§ REQUIRED ACTION: The answer must be an exact reproduction of all the entries.

§ Stored data:
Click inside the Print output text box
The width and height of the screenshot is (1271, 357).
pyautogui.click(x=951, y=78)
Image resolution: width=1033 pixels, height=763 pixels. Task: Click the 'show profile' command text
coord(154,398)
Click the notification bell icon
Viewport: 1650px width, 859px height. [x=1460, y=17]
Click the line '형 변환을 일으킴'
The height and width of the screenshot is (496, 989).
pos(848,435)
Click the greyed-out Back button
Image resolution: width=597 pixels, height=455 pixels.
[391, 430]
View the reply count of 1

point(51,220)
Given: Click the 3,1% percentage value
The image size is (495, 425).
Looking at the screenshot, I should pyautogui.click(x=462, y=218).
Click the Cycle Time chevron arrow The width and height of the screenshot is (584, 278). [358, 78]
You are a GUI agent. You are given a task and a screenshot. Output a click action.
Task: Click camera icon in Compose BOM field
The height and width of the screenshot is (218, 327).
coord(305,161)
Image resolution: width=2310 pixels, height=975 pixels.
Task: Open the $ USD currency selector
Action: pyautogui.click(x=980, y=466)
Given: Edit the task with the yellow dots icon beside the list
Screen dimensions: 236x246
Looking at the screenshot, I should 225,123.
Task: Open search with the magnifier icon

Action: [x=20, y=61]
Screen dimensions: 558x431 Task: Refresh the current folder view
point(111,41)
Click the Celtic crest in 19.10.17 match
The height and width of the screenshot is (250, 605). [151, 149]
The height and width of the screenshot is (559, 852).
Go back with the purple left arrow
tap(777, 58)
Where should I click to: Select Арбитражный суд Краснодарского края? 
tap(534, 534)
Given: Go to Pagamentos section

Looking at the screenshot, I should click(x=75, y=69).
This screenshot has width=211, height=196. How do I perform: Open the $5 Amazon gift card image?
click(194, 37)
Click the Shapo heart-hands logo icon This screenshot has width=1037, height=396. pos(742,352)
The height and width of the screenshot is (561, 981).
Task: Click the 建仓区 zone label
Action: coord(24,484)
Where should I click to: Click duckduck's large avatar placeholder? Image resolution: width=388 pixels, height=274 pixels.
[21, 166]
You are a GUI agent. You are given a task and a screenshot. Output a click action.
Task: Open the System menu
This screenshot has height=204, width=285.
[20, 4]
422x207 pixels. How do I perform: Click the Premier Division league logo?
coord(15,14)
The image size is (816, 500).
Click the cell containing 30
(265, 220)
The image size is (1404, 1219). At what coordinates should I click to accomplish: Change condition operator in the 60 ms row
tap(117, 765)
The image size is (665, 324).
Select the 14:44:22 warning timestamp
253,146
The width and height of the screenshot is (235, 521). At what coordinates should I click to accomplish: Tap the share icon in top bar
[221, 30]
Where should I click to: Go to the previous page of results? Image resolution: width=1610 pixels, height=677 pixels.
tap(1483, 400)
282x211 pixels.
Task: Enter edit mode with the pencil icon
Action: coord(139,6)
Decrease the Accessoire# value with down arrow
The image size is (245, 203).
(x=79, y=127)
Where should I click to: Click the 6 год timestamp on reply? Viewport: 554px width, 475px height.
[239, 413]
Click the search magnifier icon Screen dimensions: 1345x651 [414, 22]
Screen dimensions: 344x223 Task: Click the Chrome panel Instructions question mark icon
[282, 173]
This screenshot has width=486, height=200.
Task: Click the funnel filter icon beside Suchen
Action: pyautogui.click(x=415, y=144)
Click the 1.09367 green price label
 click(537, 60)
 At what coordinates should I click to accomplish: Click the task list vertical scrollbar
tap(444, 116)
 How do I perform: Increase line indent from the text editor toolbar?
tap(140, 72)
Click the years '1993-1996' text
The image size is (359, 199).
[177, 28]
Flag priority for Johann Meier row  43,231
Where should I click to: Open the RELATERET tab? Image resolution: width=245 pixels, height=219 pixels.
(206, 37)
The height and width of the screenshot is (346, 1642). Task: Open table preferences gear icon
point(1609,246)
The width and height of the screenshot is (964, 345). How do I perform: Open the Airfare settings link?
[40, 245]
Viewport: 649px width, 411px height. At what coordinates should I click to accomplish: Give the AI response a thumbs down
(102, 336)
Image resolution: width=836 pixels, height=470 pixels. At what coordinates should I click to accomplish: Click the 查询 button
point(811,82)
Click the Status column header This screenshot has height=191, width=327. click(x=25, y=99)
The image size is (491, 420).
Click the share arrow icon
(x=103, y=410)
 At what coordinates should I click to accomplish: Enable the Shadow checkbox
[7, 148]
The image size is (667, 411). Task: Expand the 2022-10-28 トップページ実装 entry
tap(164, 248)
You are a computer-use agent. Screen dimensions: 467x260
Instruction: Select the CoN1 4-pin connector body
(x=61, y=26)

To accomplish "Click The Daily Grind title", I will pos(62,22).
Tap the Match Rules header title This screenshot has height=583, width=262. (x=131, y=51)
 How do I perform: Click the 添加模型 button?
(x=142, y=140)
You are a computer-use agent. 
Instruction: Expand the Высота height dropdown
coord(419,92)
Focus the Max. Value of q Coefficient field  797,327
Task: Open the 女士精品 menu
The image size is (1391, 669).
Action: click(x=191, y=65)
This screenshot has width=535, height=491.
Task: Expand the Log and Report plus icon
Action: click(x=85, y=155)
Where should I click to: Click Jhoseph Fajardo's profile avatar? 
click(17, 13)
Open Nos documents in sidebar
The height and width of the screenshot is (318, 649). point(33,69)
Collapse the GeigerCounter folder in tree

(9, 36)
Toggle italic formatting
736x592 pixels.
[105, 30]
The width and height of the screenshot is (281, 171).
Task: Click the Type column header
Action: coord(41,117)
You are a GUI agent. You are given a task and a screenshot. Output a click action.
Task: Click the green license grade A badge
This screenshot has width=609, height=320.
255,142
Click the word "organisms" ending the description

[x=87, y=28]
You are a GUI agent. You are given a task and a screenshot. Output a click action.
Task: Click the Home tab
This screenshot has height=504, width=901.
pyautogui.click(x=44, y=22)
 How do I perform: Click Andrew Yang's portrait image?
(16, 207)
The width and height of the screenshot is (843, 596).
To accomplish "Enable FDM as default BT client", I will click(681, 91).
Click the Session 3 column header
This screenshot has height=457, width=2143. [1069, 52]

§ THE ANSWER:
Click inside the Print output text box
The width and height of the screenshot is (1271, 357).
pyautogui.click(x=951, y=78)
Image resolution: width=1033 pixels, height=763 pixels. Task: Click the 'show profile' command text
coord(154,398)
Click the notification bell icon
Viewport: 1650px width, 859px height. [x=1460, y=17]
Click the line '형 변환을 일으킴'
The height and width of the screenshot is (496, 989).
pos(848,435)
Click the greyed-out Back button
Image resolution: width=597 pixels, height=455 pixels.
[391, 430]
View the reply count of 1

point(51,220)
Given: Click the 3,1% percentage value
The image size is (495, 425).
Looking at the screenshot, I should pyautogui.click(x=462, y=218).
Click the Cycle Time chevron arrow The width and height of the screenshot is (584, 278). [358, 78]
You are a GUI agent. You are given a task and a screenshot. Output a click action.
Task: Click camera icon in Compose BOM field
The height and width of the screenshot is (218, 327).
coord(305,161)
Image resolution: width=2310 pixels, height=975 pixels.
Task: Open the $ USD currency selector
Action: pyautogui.click(x=980, y=466)
Given: Edit the task with the yellow dots icon beside the list
Screen dimensions: 236x246
Looking at the screenshot, I should 225,123.
Task: Open search with the magnifier icon

Action: [x=20, y=61]
Screen dimensions: 558x431 Task: Refresh the current folder view
point(111,41)
Click the Celtic crest in 19.10.17 match
The height and width of the screenshot is (250, 605). [151, 149]
The height and width of the screenshot is (559, 852).
Go back with the purple left arrow
tap(777, 58)
Where should I click to: Select Арбитражный суд Краснодарского края? 
tap(534, 534)
Given: Go to Pagamentos section

Looking at the screenshot, I should click(x=75, y=69).
This screenshot has width=211, height=196. How do I perform: Open the $5 Amazon gift card image?
click(194, 37)
Click the Shapo heart-hands logo icon This screenshot has width=1037, height=396. pos(742,352)
The height and width of the screenshot is (561, 981).
Task: Click the 建仓区 zone label
Action: coord(24,484)
Where should I click to: Click duckduck's large avatar placeholder? Image resolution: width=388 pixels, height=274 pixels.
[21, 166]
You are a GUI agent. You are given a task and a screenshot. Output a click action.
Task: Open the System menu
This screenshot has height=204, width=285.
[20, 4]
422x207 pixels. How do I perform: Click the Premier Division league logo?
coord(15,14)
The image size is (816, 500).
Click the cell containing 30
(265, 220)
The image size is (1404, 1219). At what coordinates should I click to accomplish: Change condition operator in the 60 ms row
tap(117, 765)
The image size is (665, 324).
Select the 14:44:22 warning timestamp
253,146
The width and height of the screenshot is (235, 521). At what coordinates should I click to accomplish: Tap the share icon in top bar
[221, 30]
Where should I click to: Go to the previous page of results? Image resolution: width=1610 pixels, height=677 pixels.
tap(1483, 400)
282x211 pixels.
Task: Enter edit mode with the pencil icon
Action: coord(139,6)
Decrease the Accessoire# value with down arrow
The image size is (245, 203).
(x=79, y=127)
Where should I click to: Click the 6 год timestamp on reply? Viewport: 554px width, 475px height.
[239, 413]
Click the search magnifier icon Screen dimensions: 1345x651 [414, 22]
Screen dimensions: 344x223 Task: Click the Chrome panel Instructions question mark icon
[282, 173]
This screenshot has width=486, height=200.
Task: Click the funnel filter icon beside Suchen
Action: pyautogui.click(x=415, y=144)
Click the 1.09367 green price label
 click(537, 60)
 At what coordinates should I click to accomplish: Click the task list vertical scrollbar
tap(444, 116)
 How do I perform: Increase line indent from the text editor toolbar?
tap(140, 72)
Click the years '1993-1996' text
The image size is (359, 199).
[177, 28]
Flag priority for Johann Meier row  43,231
Where should I click to: Open the RELATERET tab? Image resolution: width=245 pixels, height=219 pixels.
(206, 37)
The height and width of the screenshot is (346, 1642). Task: Open table preferences gear icon
point(1609,246)
The width and height of the screenshot is (964, 345). How do I perform: Open the Airfare settings link?
[40, 245]
Viewport: 649px width, 411px height. At what coordinates should I click to accomplish: Give the AI response a thumbs down
(102, 336)
Image resolution: width=836 pixels, height=470 pixels. At what coordinates should I click to accomplish: Click the 查询 button
point(811,82)
Click the Status column header This screenshot has height=191, width=327. click(x=25, y=99)
The image size is (491, 420).
Click the share arrow icon
(x=103, y=410)
 At what coordinates should I click to accomplish: Enable the Shadow checkbox
[7, 148]
The image size is (667, 411). Task: Expand the 2022-10-28 トップページ実装 entry
tap(164, 248)
You are a computer-use agent. Screen dimensions: 467x260
Instruction: Select the CoN1 4-pin connector body
(x=61, y=26)

To accomplish "Click The Daily Grind title", I will pos(62,22).
Tap the Match Rules header title This screenshot has height=583, width=262. (x=131, y=51)
 How do I perform: Click the 添加模型 button?
(x=142, y=140)
You are a computer-use agent. 
Instruction: Expand the Высота height dropdown
coord(419,92)
Focus the Max. Value of q Coefficient field  797,327
Task: Open the 女士精品 menu
The image size is (1391, 669).
Action: click(x=191, y=65)
This screenshot has width=535, height=491.
Task: Expand the Log and Report plus icon
Action: click(x=85, y=155)
Where should I click to: Click Jhoseph Fajardo's profile avatar? 
click(17, 13)
Open Nos documents in sidebar
The height and width of the screenshot is (318, 649). point(33,69)
Collapse the GeigerCounter folder in tree

(9, 36)
Toggle italic formatting
736x592 pixels.
[105, 30]
The width and height of the screenshot is (281, 171).
Task: Click the Type column header
Action: coord(41,117)
You are a GUI agent. You are given a task and a screenshot. Output a click action.
Task: Click the green license grade A badge
This screenshot has width=609, height=320.
255,142
Click the word "organisms" ending the description

[x=87, y=28]
You are a GUI agent. You are given a task and a screenshot. Output a click action.
Task: Click the Home tab
This screenshot has height=504, width=901.
pyautogui.click(x=44, y=22)
 How do I perform: Click Andrew Yang's portrait image?
(16, 207)
The width and height of the screenshot is (843, 596).
To accomplish "Enable FDM as default BT client", I will click(681, 91).
Click the Session 3 column header
This screenshot has height=457, width=2143. [1069, 52]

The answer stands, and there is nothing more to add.